Content starts

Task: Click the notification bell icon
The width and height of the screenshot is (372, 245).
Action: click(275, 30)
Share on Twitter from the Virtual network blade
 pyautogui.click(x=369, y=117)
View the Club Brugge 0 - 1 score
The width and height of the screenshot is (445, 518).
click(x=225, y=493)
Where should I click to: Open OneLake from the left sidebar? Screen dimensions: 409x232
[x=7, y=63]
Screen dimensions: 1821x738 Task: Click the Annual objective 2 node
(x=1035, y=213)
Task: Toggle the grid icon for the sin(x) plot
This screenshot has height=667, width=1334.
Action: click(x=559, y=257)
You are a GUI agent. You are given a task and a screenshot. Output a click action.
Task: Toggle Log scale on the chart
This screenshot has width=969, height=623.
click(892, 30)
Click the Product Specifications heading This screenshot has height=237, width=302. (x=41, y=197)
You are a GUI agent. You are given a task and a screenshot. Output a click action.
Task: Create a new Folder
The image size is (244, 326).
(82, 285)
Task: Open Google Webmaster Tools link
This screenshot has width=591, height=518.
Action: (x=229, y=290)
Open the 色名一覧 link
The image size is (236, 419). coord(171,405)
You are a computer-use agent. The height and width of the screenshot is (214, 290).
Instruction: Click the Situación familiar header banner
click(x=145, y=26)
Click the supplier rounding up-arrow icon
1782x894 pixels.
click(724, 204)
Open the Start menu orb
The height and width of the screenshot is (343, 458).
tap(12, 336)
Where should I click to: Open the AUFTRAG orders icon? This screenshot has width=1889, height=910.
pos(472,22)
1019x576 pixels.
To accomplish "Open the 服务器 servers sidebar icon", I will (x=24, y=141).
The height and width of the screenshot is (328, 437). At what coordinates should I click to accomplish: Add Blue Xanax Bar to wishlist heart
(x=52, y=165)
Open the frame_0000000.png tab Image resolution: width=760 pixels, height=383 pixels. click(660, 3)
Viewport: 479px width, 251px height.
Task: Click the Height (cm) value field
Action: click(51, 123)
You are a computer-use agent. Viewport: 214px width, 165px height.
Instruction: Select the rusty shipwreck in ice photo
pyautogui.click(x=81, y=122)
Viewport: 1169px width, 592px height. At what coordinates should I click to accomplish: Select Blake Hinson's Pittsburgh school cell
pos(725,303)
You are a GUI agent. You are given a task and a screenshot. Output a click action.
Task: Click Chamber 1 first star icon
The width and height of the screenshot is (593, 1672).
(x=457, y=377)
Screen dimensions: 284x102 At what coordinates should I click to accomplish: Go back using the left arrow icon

Content ends

- **PROMPT**: Should a line in the material contain "computer", copy it.

- **RESPONSE AREA**:
You are a computer-use agent. The height and width of the screenshot is (214, 290).
You are a computer-use agent. Viewport: 214px width, 165px height.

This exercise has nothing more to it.